The History of CON Laws

Nearly six decades ago, New York became the first state to enact a CON law for healthcare services. A decade later, the federal government mandated state implementation of CON regulation in an effort to control healthcare costs, increase access to care, and improve quality. When early research suggested that CON regulations were failing to meet these goals, the federal government repealed the mandate, but many states kept their CON programs on the books.

As of January 2020, 35 states and the District of Columbia required providers to obtain a CON before offering at least one healthcare service. Two additional states, Minnesota and Wisconsin, set numerical caps on certain services such as the total number of hospital beds and nursing home beds. Other states require a CON for ground and air ambulance services, though these laws are often found in transportation statutes, and their effects on health outcomes are not as well studied. If one includes states with caps as well as those that require a CON for ambulance services, then the total number of states with CON or CON-like regulations of healthcare services rises to 39, plus the District of Columbia (see the accompanying chart).
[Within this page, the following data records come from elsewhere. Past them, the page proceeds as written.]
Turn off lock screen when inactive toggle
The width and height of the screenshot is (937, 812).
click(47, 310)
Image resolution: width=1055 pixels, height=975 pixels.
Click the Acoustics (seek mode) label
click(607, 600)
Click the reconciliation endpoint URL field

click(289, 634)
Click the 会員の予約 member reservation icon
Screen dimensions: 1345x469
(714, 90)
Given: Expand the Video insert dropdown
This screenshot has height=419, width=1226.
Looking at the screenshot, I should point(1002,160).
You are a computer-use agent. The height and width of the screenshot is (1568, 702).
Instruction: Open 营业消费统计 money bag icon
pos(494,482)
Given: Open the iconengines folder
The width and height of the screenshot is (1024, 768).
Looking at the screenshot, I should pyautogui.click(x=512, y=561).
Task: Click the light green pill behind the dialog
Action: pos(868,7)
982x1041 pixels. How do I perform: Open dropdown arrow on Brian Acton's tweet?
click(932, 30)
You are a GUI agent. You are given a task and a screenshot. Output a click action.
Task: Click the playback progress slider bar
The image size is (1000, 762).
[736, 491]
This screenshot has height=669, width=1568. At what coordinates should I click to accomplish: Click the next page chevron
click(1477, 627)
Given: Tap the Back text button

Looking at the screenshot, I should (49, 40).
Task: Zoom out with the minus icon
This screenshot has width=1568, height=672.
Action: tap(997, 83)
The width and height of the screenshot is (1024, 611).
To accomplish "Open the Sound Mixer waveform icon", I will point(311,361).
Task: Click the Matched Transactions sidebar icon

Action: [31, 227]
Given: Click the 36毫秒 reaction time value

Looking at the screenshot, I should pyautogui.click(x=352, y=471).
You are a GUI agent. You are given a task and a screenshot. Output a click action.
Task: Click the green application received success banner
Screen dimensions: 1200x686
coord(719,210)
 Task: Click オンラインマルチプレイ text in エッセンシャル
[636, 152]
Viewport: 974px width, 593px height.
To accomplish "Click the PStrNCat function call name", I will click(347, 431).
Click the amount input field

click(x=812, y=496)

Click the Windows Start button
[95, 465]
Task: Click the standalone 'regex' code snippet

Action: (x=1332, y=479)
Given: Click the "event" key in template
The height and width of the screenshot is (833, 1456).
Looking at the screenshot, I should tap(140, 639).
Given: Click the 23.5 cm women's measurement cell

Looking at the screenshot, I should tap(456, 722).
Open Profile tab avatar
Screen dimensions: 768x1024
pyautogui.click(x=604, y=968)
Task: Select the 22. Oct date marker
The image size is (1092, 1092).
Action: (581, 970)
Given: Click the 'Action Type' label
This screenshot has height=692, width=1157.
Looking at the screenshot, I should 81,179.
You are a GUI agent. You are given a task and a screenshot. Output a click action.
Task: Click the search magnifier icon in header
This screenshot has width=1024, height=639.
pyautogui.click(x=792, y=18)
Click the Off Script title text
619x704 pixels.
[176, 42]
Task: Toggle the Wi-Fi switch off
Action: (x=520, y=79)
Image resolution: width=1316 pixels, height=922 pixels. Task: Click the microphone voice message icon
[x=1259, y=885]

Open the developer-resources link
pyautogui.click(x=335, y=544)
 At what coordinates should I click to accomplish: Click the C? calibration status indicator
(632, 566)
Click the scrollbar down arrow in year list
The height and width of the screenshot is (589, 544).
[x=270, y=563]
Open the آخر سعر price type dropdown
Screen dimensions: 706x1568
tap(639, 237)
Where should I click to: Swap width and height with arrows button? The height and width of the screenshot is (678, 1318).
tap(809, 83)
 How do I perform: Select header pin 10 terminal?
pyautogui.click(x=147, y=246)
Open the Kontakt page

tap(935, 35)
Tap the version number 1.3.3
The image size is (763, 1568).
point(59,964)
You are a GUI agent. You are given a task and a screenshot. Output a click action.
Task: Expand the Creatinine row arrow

Number of Regulated Services, by State, 2020

What’s New in the Latest Version?

Since the previous edition of this project, we have added three important categories: (1) CON regulations for new hospital construction or hospital-sized capital investments, (2) caps on services and facilities, and (3) ambulance CON regulations, even in otherwise non-CON states.

Our Findings

Across 35 regulated services, we find that the most common CON requirements are for nursing homes, psychiatric services, and hospitals (new construction and expansion). Regulating 28 services, Hawaii has the highest number of CON requirements of any state. North Carolina (27 services) and the District of Columbia (25 services) fall close behind. Meanwhile, Indiana and Ohio each regulate one service, and Arizona and New Mexico have only ambulance service CON requirements. Wisconsin has caps on services and facilities, but no statewide CON requirement. Minnesota has ambulance CON requirements and caps on services and facilities. Eleven states have no CON laws or caps: California, Colorado, Idaho, Kansas, New Hampshire, North Dakota, Pennsylvania, South Dakota, Texas, Utah, and Wyoming (see the accompanying chart).

Our Methods

Our latest data are drawn from each state’s statutes, regulations, and agency documents. Where these sources were contradictory or ambiguous, we relied on direct communication with administrators.

The following principles guided our research:

  • If any portion of a category of healthcare service requires CON approval, we consider this a regulated category for our purposes. For example, if a state’s CON requirement for MRI machines applies only to certain independent facilities, we count the whole category of MRI machines as CON regulated in that state—even though the MRI CON requirement is not universally applicable to all providers.
  • Except for the “hospital-sized investments” category, we do not automatically count services and equipment on the basis of CON-cost thresholds alone. Some states impose a low-cost threshold. But because we do not attempt to estimate the costs associated with any category, we do not categorize a service as being regulated unless it is explicitly mentioned in the law.
  • Whereas our analysis covers only state CON laws, some local governments have additional CON requirements in their jurisdictions. These local CON laws are not represented in the statewide data. However, if a state requires its local governments to establish and enforce a particular CON requirement at the local level, we count this toward the state’s total.

Moving Forward

Some states, such as Florida, have taken steps to repeal or otherwise reform their CON laws. Some of the changes adopted by Florida will take effect in mid-2021, reducing the number of regulated services in the state from 9 to 6. But more than two-thirds of the states continue to restrict entry, expansion, and competition in healthcare through CON laws. There is still more to be done to achieve greater access to low-cost, high-quality healthcare.